Men, on the other hand, seek control over sex and money in a relationship. Men are 90% sexual and 10% emotional. Women are 90% emotional and 10% sexual. Therefore, a wounded man focuses and sees his success as handling money and expressing his emotions through sexuality. A woman can judge her husband's mood by the way he makes love to her and the way he touches her. Very seldom is he emotionally gentle and connected to her. Instead, he uses her as a way to rid himself of his emotions; his anger, rage, childishness, power and control, and manipulation.
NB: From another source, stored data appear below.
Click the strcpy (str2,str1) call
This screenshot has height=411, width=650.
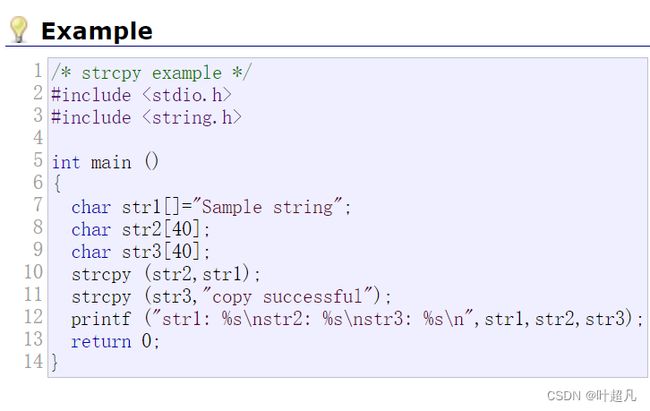(166, 274)
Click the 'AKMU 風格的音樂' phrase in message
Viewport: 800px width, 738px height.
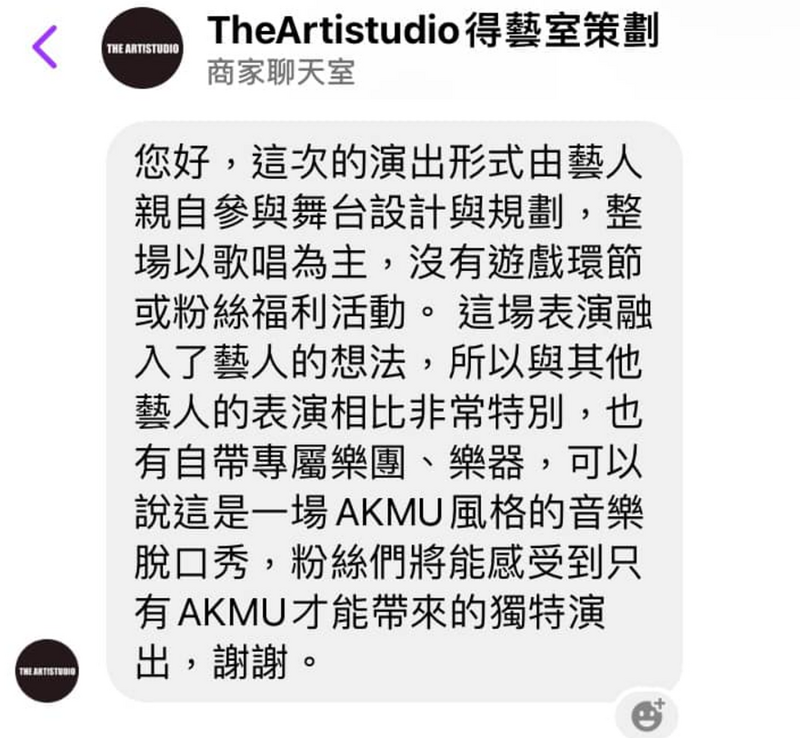489,512
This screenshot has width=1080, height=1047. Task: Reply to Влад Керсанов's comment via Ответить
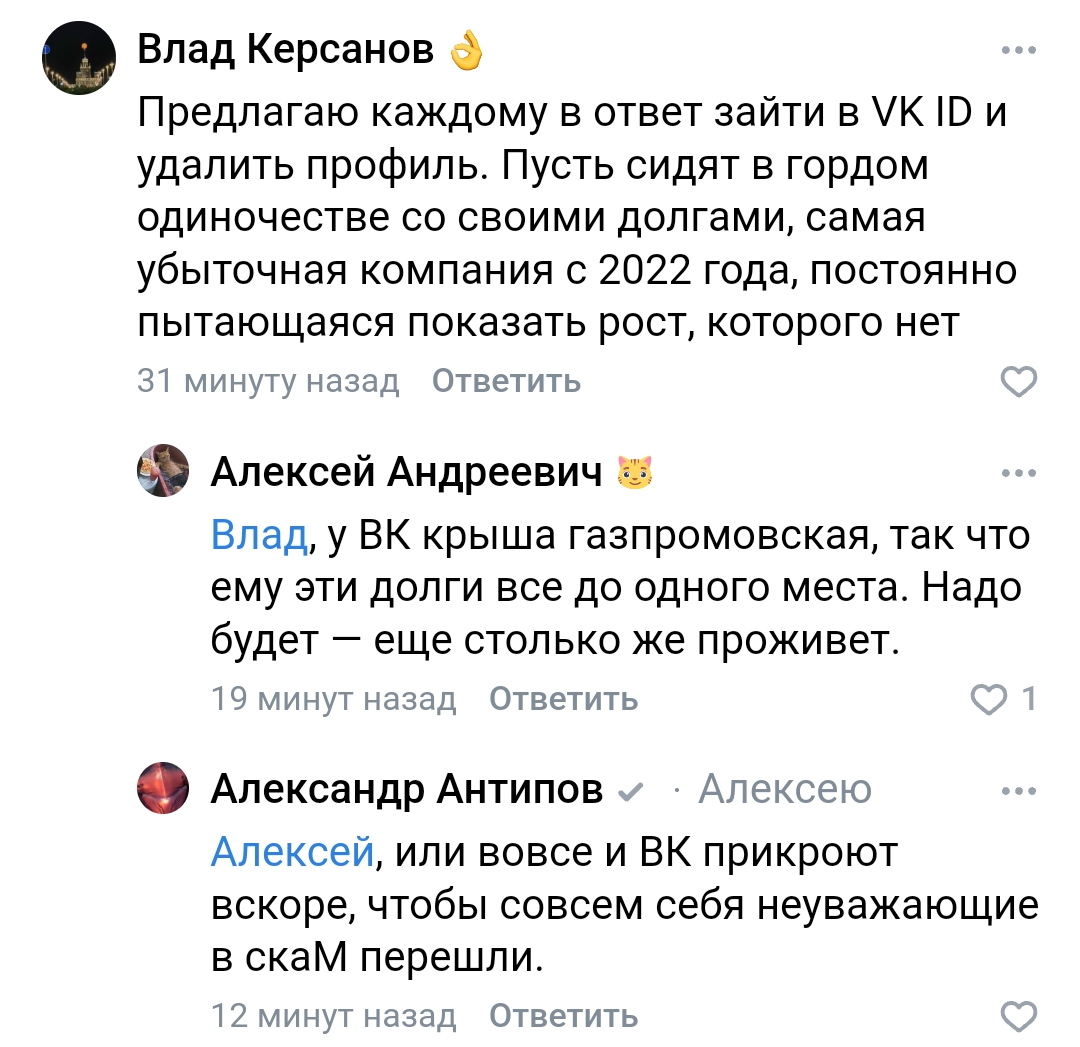(506, 381)
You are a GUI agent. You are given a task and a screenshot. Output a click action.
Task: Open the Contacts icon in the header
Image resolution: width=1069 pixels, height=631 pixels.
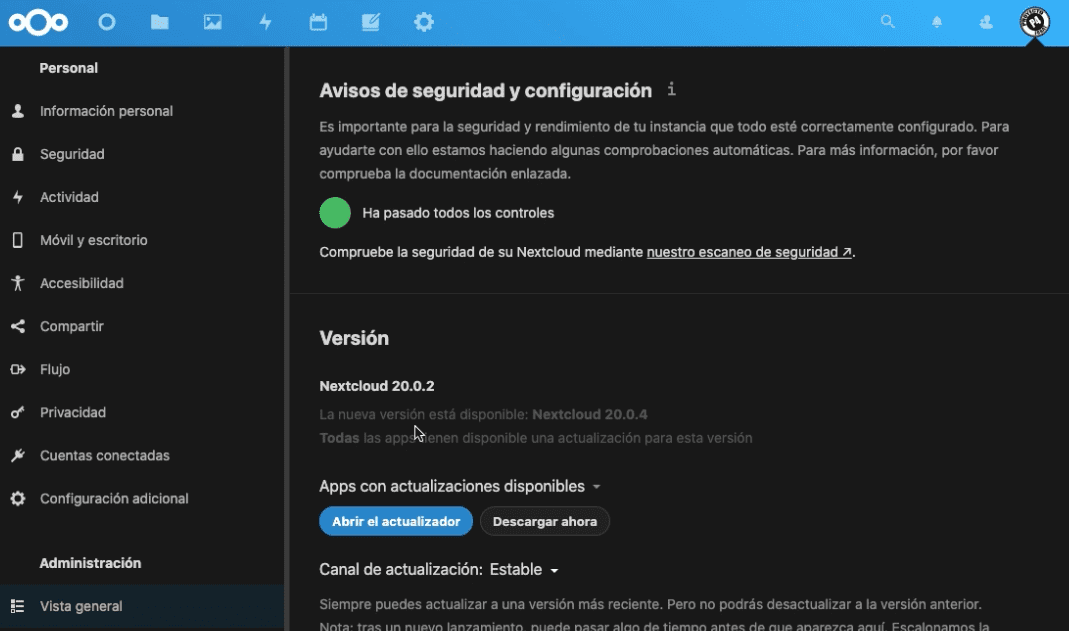pyautogui.click(x=986, y=21)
As a man matures and finds his balance, he realizes that if he would meet her emotional needs (which means she needs to identify them because men are not good "guessers" or mind-readers) and communicate with her and bond emotionally, she will respond sexually and meet his needs with joy. Wounded women lock up their emotions because they have been hurt a greater portion of the time by a man. Men who have been emotionally wounded lock up in the areas of sex and money. There is tremendous hope. Over the last 28 years we have seen couples come together and find that intimate balance where there is a complete relationship for each of the partners.
There is hope . . .
We have found that arrested development or fixation can be restarted by learning how today's behaviors are sourced in a wound or wounds of childhood. This allows the body to back off of the adrenaline and the mind begins to understand why I do the things I do. As understanding and knowledge increase, our character is developed and we are able to grow up. What I understand, I can resolve.
The cure is simple. We will give you the tools you need to be mature and feel like an adult in an adult world. You don't need to feel or act like a child anymore!